## EXERCISE TEXT
Renewable term insurance: Term insurance providing the right to renew at the end of the term for another term or terms, without evidence of insurability. The premium rate increase at each renewal ast the age of the insured increases.

Term insurance: Term insurance pays your survivors a death benefit if you die while the contract is in force. It is often called “pure” insurance because it offers only a death benefit with no savings component.

Universal life insurance: Universal life is a form of cash-value insurance that combines term insurance with a “side fund” that is credited with earnings.

Variable life insurance: Variable life encompasses a variety of cash-value products that allow you to decide how to invest your policy’s cash values. You can choose among options offered by the insurance company – typically stocks, bonds, fixed-rate funds, or money market funds – and participate directly in the investment results.

Waiver-of-premium benefit – a waiver-of-premium rider keeps your life insurance protection in place by paying the policy premiums if you became disabled.

If you forget everything else about buying life insurance, remember to ask how much you’d get if you cashed in your policy after one year – the so-called cash surrender value.” (Glenn Daily, insurance expert). Photo: Megan Jorgensen (Elena)

## INFORMATION
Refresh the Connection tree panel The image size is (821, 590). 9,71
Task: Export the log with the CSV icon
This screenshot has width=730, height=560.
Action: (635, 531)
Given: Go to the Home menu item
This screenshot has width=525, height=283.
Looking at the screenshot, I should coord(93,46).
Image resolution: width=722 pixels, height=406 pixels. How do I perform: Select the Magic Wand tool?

* * *

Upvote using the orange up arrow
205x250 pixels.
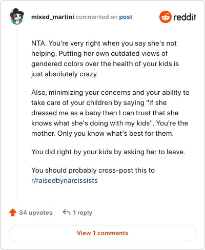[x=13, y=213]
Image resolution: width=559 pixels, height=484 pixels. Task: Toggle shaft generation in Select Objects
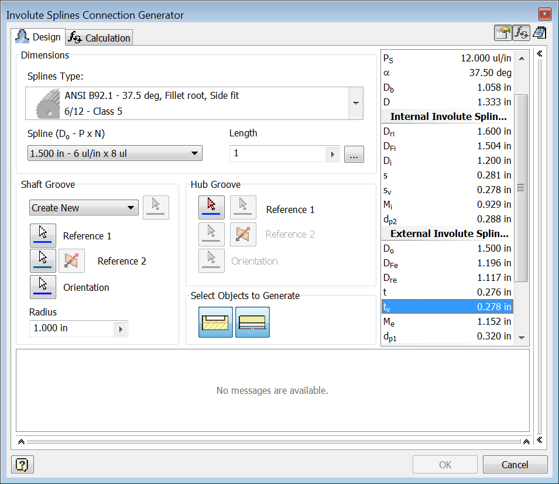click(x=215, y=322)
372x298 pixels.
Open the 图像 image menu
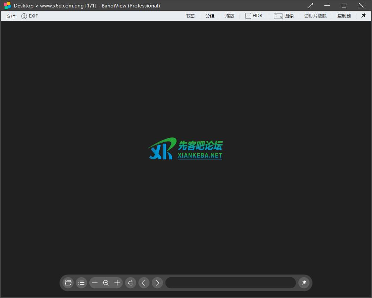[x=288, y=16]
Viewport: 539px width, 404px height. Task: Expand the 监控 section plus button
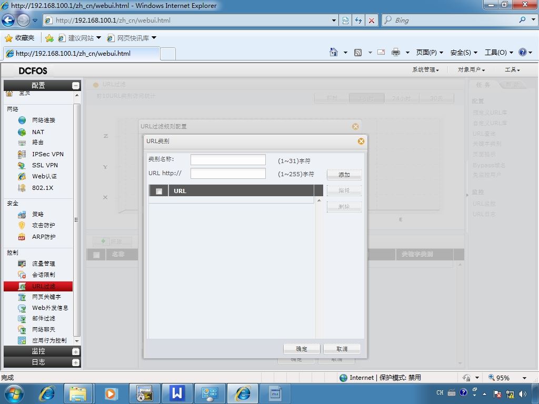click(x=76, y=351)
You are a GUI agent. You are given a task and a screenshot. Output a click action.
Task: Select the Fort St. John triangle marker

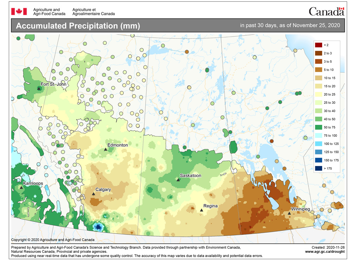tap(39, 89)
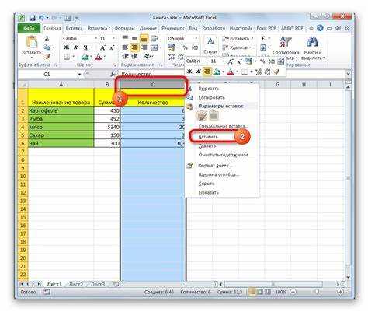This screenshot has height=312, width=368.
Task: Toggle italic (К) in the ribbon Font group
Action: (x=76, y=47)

...

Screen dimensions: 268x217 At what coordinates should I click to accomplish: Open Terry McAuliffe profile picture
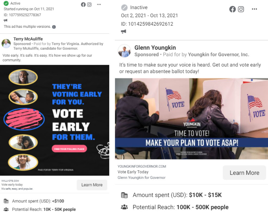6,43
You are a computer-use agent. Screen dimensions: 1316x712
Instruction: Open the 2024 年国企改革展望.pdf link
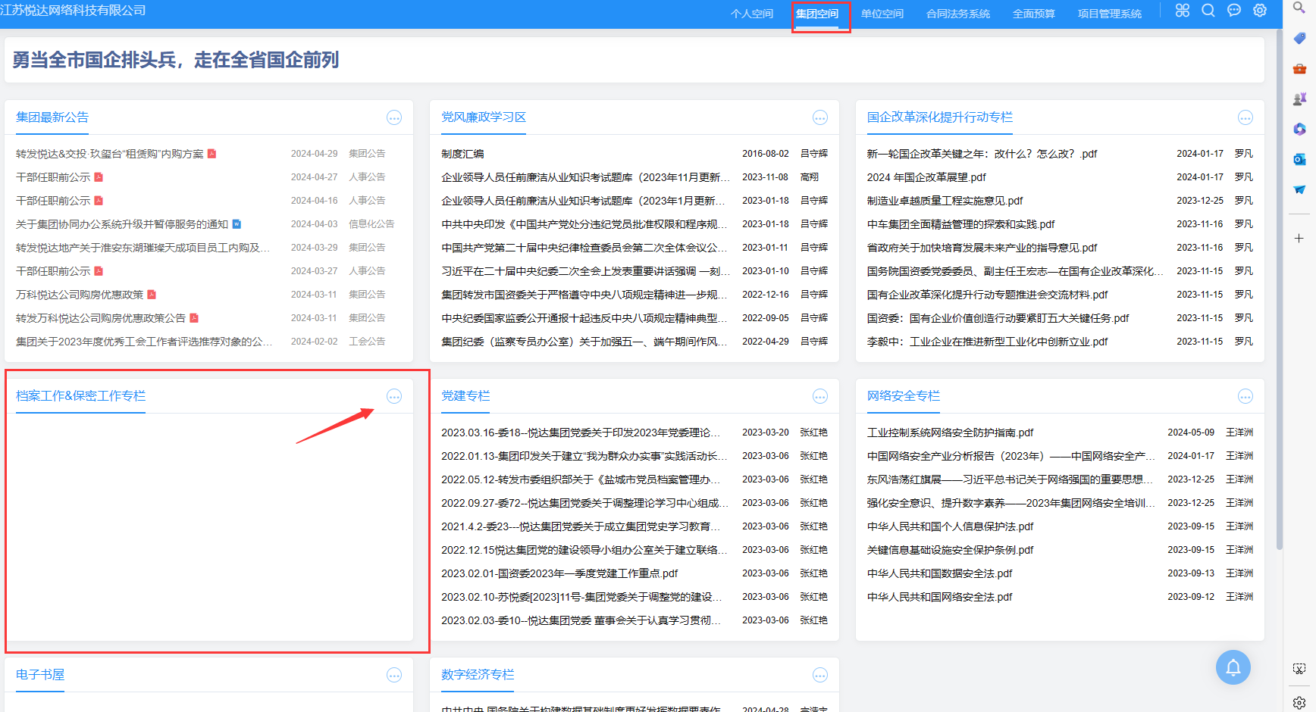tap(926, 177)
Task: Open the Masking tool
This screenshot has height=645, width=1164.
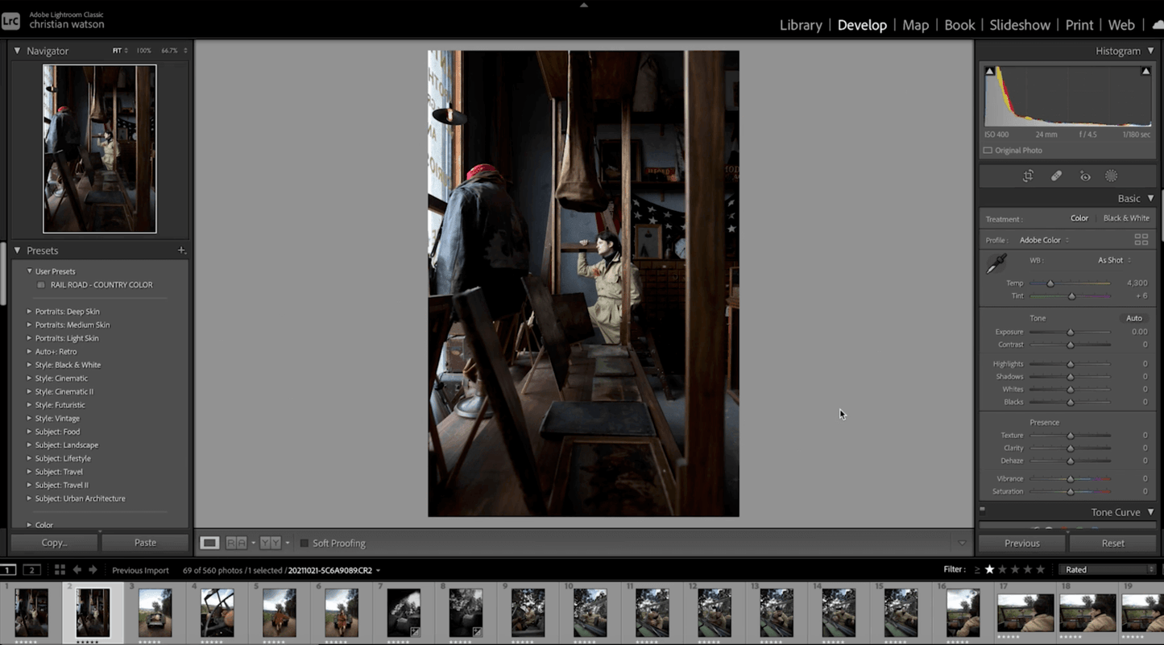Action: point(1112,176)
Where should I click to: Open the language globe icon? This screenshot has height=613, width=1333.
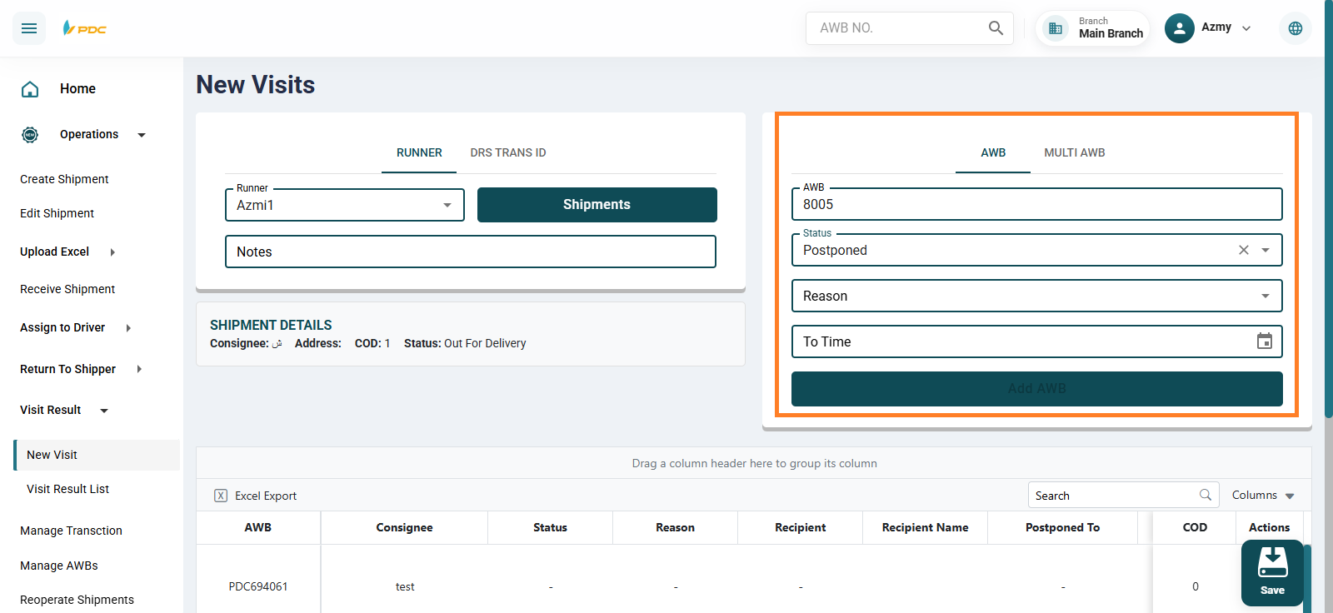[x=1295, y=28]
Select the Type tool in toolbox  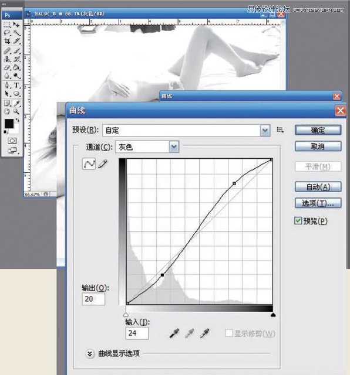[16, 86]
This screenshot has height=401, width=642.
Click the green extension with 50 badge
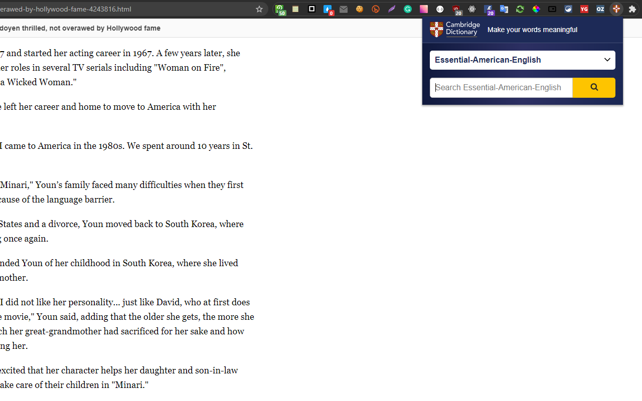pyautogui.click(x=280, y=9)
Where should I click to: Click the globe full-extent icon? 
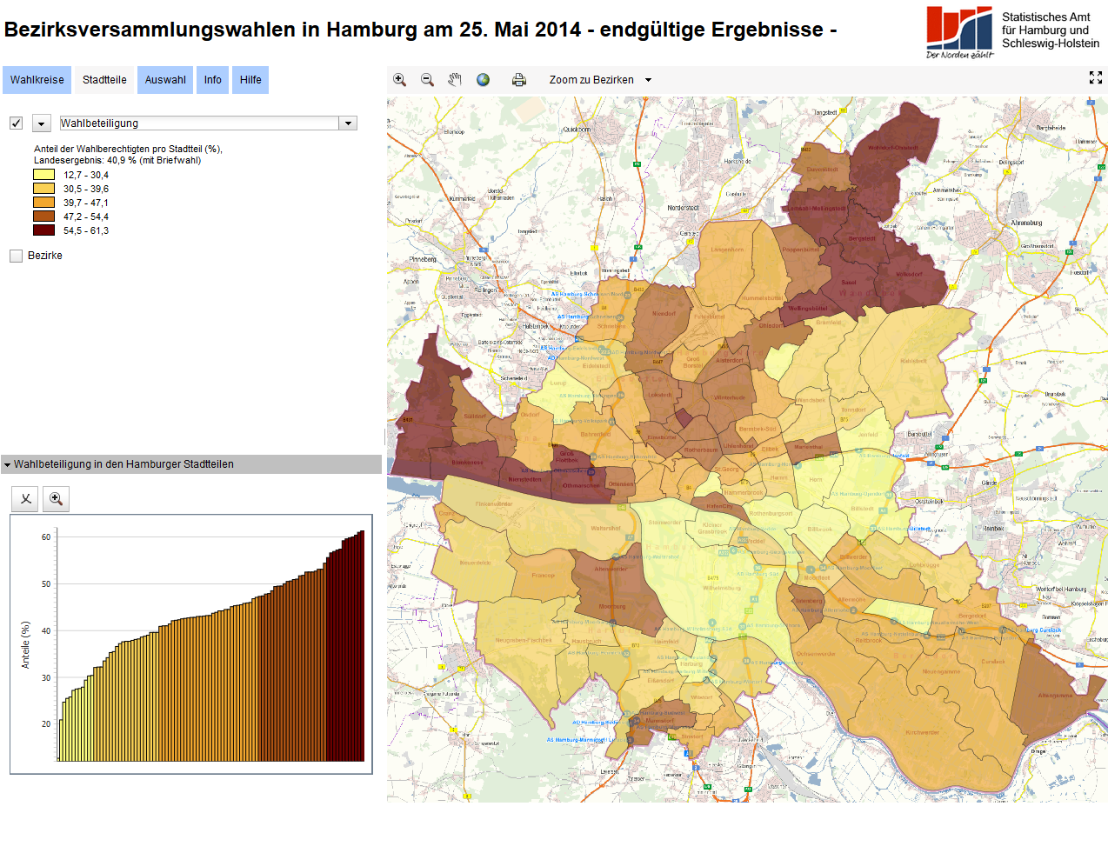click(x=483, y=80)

## EXERCISE PROMPT
Return the whole life insurance glossary from above, word for word, with nothing changed.

## TASK ANSWER
Renewable term insurance: Term insurance providing the right to renew at the end of the term for another term or terms, without evidence of insurability. The premium rate increase at each renewal ast the age of the insured increases.

Term insurance: Term insurance pays your survivors a death benefit if you die while the contract is in force. It is often called “pure” insurance because it offers only a death benefit with no savings component.

Universal life insurance: Universal life is a form of cash-value insurance that combines term insurance with a “side fund” that is credited with earnings.

Variable life insurance: Variable life encompasses a variety of cash-value products that allow you to decide how to invest your policy’s cash values. You can choose among options offered by the insurance company – typically stocks, bonds, fixed-rate funds, or money market funds – and participate directly in the investment results.

Waiver-of-premium benefit – a waiver-of-premium rider keeps your life insurance protection in place by paying the policy premiums if you became disabled.

If you forget everything else about buying life insurance, remember to ask how much you’d get if you cashed in your policy after one year – the so-called cash surrender value.” (Glenn Daily, insurance expert). Photo: Megan Jorgensen (Elena)